Challah for Hunger, a national nonprofit organization that aims to fight hunger both locally and worldwide, has more than 80 chapters across American college campuses. Half the proceeds from each sale go to Mazon, a national Jewish nonprofit that responds to hunger issues through policy work and advocacy. The other half benefits the New Haven–based Downtown Evening Soup Kitchen — a choice that “made sense,” Yale chapter founder Gabby Deutch ’18 said, considering its proximity to campus and ties to the New Haven community.
Friday’s bake sale raised more than $260. Given the success of the first sale, the chapter plans to host more of them either once or twice a month, including another bake sale before spring break, Deutch said.
“The sale went great,” Deutch said. “We had no idea what to expect. … We’re really excited to do this again soon and sell even more.”
Deutch, who became familiar with the organization through her sister’s involvement with its Vanderbilt University branch, said beginning a chapter at Yale represents a way to get involved in “something social justice–oriented” in her final semester of college “in a Jewish way.” She heads the organization alongside Ruth Schapiro ’19 and Zoe Posner ’21, who she said will carry the chapter forward after she graduates in the spring.
Schapiro, who bakes challah regularly with the Sisterhood of Chabad at Yale, said it is great to see people bake challah to benefit charity, rather than “just [taking] it home” and eating it.
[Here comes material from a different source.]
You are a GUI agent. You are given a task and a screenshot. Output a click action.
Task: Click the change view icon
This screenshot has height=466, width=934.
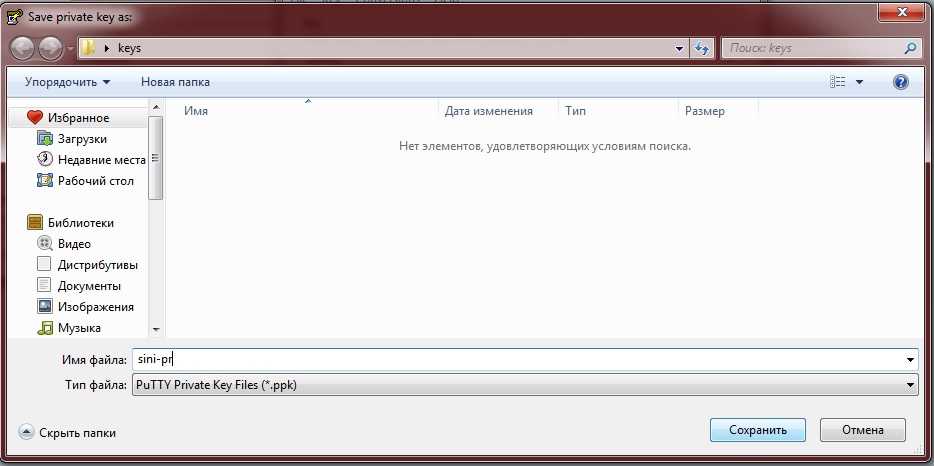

Schapiro said she hopes Challah for Hunger will inspire people — whether Jewish or not — to venture outside the Yale bubble.
Posner called the initiative “a really fun way to make a positive contribution.” After receiving an email about it from Deutch over winter break, Posner decided to become a part of Challah for Hunger because she saw it as a “charity-focused” way to expand her involvement in the Jewish community.
In addition to Schapiro and Posner, many younger students, who heard about the organization from Slifka Center for Jewish Life at Yale emails and through Facebook, have expressed interest in getting involved, Deutch said.
“A lot of people who reached out are first years and sophomores who are sort of looking for a Jewish thing to do,” Deutch said. “This isn’t something that happens at Slifka — baking challah — and I think a lot of people connect to Judaism that way.”
Lily Dodd ’21 said she decided to get involved with Challah for Hunger as a way to “expand [her] circles” in the new semester, to get more involved in Jewish life and to help the community.
Challah for Hunger was founded at Scripps College in 2004.